[Start of Attachment]
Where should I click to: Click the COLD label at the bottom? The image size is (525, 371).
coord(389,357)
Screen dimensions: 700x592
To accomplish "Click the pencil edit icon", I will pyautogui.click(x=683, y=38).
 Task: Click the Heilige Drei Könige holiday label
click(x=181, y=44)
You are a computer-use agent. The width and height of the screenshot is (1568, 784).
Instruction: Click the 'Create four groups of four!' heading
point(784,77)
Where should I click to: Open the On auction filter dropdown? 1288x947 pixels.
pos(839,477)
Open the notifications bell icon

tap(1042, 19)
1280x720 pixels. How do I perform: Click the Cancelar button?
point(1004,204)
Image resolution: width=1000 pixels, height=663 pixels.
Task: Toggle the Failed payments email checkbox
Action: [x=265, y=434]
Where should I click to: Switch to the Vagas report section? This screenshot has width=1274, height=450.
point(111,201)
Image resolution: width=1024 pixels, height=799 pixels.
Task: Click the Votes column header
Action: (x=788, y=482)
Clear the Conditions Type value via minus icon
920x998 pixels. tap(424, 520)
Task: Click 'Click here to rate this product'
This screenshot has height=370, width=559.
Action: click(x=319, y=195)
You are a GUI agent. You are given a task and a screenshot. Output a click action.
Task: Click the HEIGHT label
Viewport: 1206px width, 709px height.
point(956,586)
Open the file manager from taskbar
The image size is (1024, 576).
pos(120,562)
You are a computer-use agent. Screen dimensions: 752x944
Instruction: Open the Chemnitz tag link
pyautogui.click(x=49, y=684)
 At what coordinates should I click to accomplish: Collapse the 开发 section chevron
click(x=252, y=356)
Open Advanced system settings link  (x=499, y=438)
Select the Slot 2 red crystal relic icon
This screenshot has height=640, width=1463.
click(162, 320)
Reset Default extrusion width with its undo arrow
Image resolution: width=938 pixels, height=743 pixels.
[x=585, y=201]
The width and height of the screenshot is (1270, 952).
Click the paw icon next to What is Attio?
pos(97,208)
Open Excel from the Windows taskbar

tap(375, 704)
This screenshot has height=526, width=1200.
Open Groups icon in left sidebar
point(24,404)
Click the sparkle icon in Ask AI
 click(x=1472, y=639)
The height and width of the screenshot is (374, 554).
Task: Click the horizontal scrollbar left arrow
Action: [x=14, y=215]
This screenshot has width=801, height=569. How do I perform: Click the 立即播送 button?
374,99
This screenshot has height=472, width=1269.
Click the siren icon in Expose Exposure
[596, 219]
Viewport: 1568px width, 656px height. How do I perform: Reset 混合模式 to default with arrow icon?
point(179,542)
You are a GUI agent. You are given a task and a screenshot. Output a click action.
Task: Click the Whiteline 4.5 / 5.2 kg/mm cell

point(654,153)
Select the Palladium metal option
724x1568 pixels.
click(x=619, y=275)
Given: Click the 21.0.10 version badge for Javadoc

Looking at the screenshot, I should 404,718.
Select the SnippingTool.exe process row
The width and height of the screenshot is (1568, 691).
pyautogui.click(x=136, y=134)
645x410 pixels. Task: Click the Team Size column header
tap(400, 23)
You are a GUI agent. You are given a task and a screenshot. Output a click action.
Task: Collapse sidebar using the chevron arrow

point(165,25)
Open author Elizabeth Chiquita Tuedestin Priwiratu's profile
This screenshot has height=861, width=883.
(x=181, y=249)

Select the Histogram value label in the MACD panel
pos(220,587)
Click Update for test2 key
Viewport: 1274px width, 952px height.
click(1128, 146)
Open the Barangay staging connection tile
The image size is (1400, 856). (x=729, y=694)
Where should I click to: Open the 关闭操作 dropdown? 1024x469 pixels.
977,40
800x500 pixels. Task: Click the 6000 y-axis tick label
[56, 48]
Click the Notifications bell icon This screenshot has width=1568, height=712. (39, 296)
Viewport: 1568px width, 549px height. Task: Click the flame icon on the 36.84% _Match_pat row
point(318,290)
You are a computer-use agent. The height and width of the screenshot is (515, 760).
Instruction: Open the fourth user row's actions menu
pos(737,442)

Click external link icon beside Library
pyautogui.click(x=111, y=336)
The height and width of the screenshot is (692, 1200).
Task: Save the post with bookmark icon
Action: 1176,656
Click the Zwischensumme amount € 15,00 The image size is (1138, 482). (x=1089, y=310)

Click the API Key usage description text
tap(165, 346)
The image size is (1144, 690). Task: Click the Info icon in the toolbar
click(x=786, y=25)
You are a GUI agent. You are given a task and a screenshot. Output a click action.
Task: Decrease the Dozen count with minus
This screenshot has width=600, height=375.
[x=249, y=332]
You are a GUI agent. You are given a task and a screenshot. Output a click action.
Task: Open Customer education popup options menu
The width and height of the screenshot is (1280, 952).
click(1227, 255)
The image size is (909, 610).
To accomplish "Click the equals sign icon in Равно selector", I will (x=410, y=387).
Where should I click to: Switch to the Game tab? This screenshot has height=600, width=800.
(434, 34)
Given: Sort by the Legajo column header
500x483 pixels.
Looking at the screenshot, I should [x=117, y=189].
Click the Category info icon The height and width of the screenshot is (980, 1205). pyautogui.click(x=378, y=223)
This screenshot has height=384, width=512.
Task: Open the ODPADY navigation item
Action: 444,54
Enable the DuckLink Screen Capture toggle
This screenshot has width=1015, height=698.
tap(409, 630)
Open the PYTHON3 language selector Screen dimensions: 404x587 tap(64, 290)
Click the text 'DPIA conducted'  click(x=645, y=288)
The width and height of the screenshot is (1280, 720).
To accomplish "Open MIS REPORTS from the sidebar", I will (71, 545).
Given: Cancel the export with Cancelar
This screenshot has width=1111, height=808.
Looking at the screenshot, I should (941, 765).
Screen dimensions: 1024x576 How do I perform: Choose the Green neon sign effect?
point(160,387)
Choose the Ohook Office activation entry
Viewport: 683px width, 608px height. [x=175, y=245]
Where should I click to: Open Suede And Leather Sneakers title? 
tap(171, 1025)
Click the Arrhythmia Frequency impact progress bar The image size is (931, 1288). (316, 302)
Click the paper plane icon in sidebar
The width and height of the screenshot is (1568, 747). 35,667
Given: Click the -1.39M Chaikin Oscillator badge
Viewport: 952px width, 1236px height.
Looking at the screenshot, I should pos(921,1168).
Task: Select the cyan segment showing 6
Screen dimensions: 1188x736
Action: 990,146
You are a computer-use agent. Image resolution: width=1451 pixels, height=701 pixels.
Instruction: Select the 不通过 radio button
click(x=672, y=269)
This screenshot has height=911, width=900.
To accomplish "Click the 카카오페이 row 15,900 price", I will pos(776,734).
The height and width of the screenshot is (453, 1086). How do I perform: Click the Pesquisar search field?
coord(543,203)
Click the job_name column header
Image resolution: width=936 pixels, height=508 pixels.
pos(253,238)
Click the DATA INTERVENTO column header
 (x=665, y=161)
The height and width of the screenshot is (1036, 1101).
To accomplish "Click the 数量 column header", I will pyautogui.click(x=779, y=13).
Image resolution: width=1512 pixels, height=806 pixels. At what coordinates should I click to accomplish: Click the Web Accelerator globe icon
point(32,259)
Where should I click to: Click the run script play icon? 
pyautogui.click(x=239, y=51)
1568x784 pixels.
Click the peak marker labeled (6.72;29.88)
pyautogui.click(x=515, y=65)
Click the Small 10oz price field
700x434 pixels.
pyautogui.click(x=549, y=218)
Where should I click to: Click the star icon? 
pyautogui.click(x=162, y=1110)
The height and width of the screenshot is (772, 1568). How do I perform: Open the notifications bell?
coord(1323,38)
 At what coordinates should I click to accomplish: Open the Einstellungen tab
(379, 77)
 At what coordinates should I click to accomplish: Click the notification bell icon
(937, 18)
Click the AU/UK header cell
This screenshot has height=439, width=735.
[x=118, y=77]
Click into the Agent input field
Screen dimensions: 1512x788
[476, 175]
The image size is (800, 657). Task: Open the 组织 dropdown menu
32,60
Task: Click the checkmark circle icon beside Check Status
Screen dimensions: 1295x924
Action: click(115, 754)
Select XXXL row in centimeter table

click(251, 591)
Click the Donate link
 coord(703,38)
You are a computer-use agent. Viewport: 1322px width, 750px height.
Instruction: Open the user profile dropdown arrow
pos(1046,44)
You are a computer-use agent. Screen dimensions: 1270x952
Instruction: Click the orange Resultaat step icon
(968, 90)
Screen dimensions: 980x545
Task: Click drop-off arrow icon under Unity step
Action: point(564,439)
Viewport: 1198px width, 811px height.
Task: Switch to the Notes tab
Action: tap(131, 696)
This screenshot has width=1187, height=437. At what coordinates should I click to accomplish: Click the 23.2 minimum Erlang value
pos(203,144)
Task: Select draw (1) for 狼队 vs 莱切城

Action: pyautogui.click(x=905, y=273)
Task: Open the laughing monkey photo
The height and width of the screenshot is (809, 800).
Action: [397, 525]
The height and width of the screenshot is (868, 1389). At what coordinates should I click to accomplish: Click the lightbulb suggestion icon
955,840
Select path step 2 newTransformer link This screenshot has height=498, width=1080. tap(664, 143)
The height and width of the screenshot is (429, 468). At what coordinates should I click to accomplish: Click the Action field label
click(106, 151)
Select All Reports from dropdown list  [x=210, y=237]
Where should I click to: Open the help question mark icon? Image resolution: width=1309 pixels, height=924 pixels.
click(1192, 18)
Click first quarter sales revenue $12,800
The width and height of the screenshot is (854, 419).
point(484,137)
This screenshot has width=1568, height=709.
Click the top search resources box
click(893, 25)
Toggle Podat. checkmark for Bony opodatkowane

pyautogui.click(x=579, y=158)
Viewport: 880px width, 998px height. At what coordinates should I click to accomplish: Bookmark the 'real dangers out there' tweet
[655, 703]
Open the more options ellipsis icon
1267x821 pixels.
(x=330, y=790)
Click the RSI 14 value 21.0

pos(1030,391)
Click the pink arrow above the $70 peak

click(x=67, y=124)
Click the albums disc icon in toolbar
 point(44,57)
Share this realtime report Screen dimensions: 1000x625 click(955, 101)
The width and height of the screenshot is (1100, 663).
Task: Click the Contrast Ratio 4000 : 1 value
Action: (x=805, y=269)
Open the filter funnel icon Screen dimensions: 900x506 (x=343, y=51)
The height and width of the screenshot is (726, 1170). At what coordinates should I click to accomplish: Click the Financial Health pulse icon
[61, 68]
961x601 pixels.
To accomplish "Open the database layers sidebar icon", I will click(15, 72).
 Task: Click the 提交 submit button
[End of Attachment]
BRIEF →
Within the material, count each line that includes the word "selector", and give the total by itself.

YOUR RESPONSE →
2